SACD & Other Hi-Res Reviews
MOZART: Chamber Music for Winds and Strings – Clarinet Quintet K581; Horn Quintet K407; Oboe Quartet K370; Flute Quartet K298 – Boston Symphony Chamber Players – BSO Classics
Published on December 9, 2009
MOZART: Chamber Music for Winds and Strings – Clarinet Quintet K581; Horn Quintet K407; Oboe Quartet K370; Flute Quartet K298 – Boston Symphony Chamber Players – BSO Classics multichannel SACD 0601, 76:39 *****:
The Boston Symphony Chamber Players is one of the most distinguished chamber music groups in the world. They have made many concert appearances as well as recordings. Founded in 1964, they can perform virtually any work in the vast chamber music repertory, and expand their range by calling on other BSO players or distinguished artists such as their music director James Levine, who has performed as pianist on numerous recordings.
Although the Boston Symphony Chamber Players have made made recordings for various labels, this is their first entirely on their own with the BSO, and as with many similar projects that have come about in the last few years, they are releasing hybrid SACDs. The eight members of the ensemble are joined by principal violaist of the BSO Cathy Basrak in this excellent program of four Mozart chamber works for winds and strings. Three of the four were created for performer friends of the composer with whose artistry Mozart was familiar.

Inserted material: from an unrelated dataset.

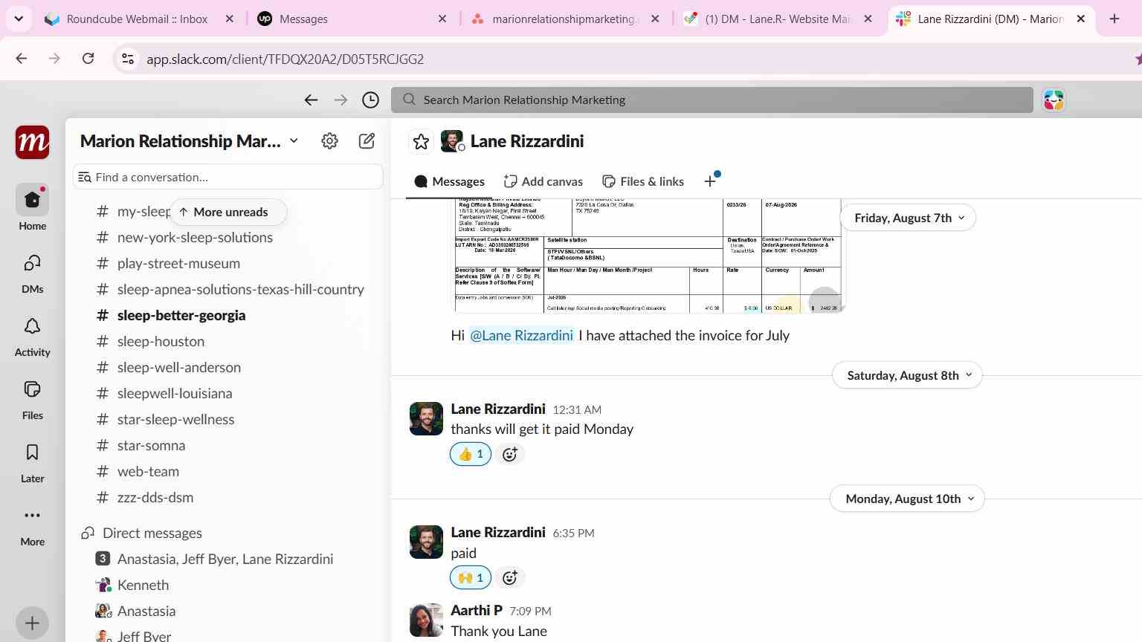Image resolution: width=1142 pixels, height=642 pixels.
Task: Click the create new plus button
Action: pos(32,623)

The Clarinet Quintet is the longest work and the only one in four movements instead of three. Its opening and closing movements are nearly ten minutes each. Anton Stadler was the virtuoso for whom the work was created. The work was written to make use of his skill in playing in the low register of the clarinet. The horn quintet and oboe quarter are earlier works taking similar form of three movements. The latter is known for its short but deeply expressive aria-like Adagio movement, and the horn quintet has been called by some critics a miniature horn concerto due to its similarity to the four Mozart horn concertos. The Flute Quartet in A Major had a different origin from the three earlier flute quartets Mozart had written for the flutist Johann Baptist Wendling. He wrote this one as Hausmusik for gatherings at the home of a musical family, the Jacquins, and it has a different character from the other three works.
The hi-res multichannel sound leans toward an almost literal surrounding of the listener by the instruments, which I don’t find a bit disturbing but most involving.